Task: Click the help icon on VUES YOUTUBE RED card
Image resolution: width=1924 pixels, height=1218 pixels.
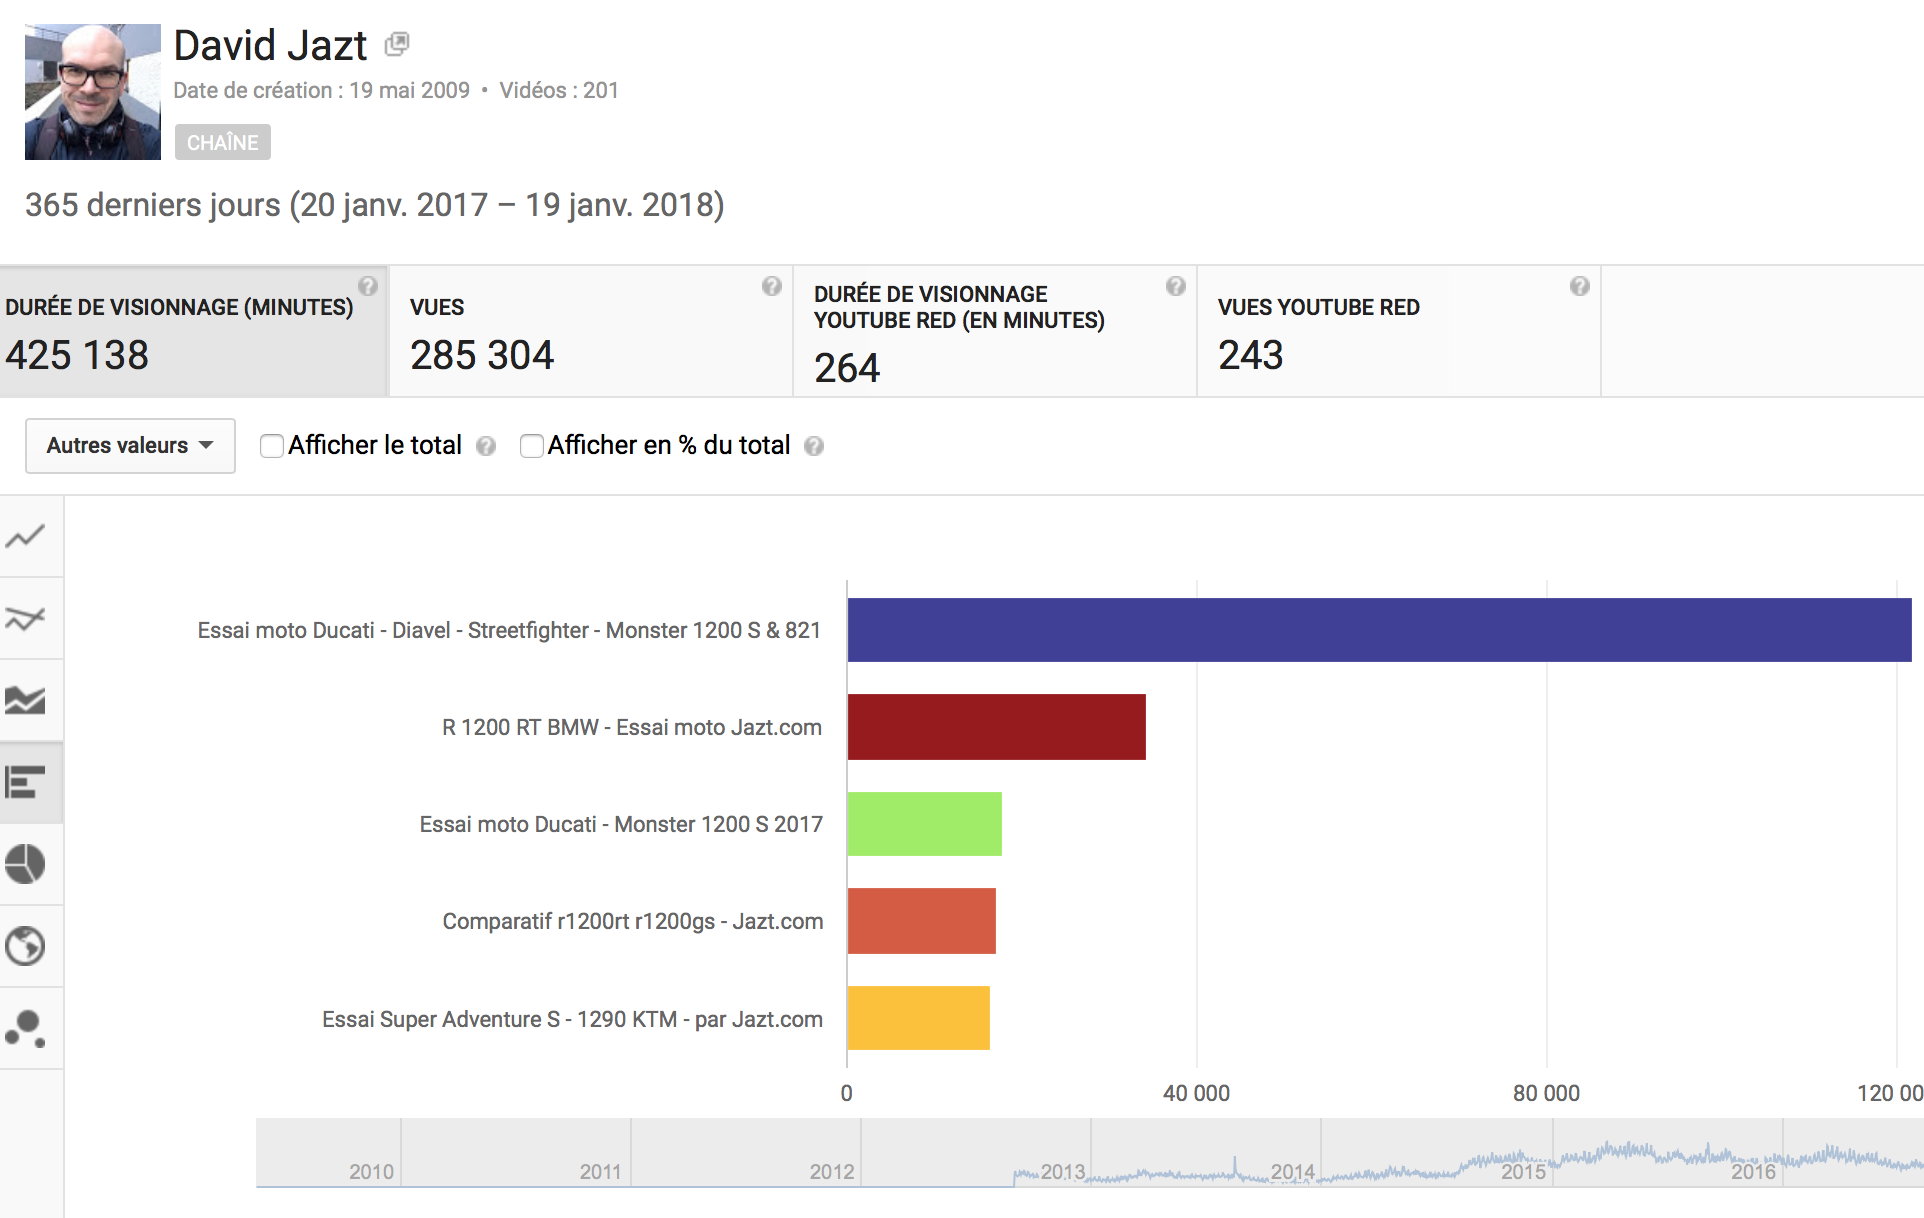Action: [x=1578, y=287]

****************

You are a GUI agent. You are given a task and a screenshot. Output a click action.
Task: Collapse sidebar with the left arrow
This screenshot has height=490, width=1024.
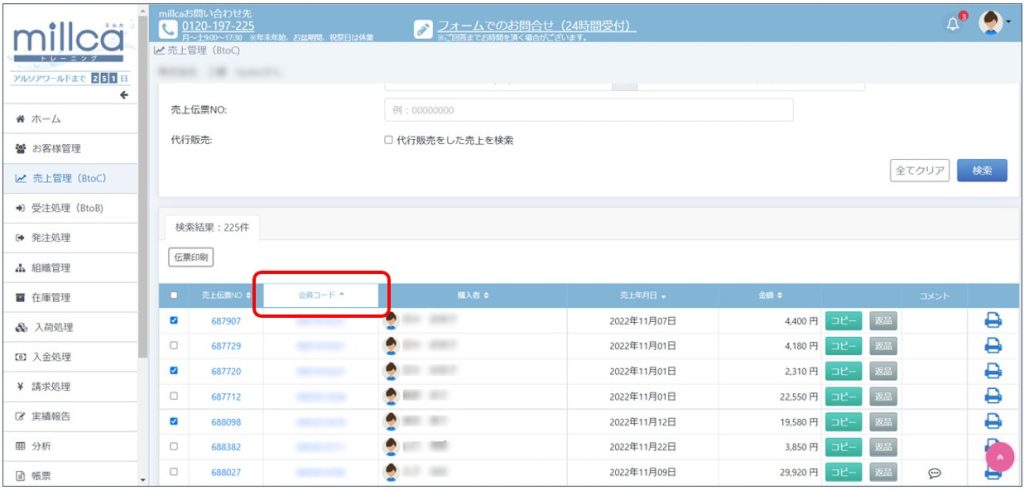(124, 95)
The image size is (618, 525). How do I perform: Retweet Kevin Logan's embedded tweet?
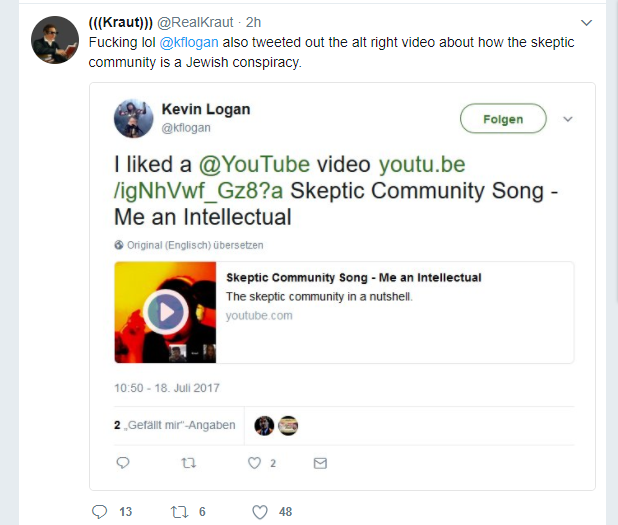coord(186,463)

****************

# Stated task
Please write out, word for word, everything in the data from the line containing "The image size" down to the line containing "coord(186,463)", both lines included. Leave the pictures out of your answer.

# Full answer
The image size is (618, 525). How do I perform: Retweet Kevin Logan's embedded tweet?
coord(186,463)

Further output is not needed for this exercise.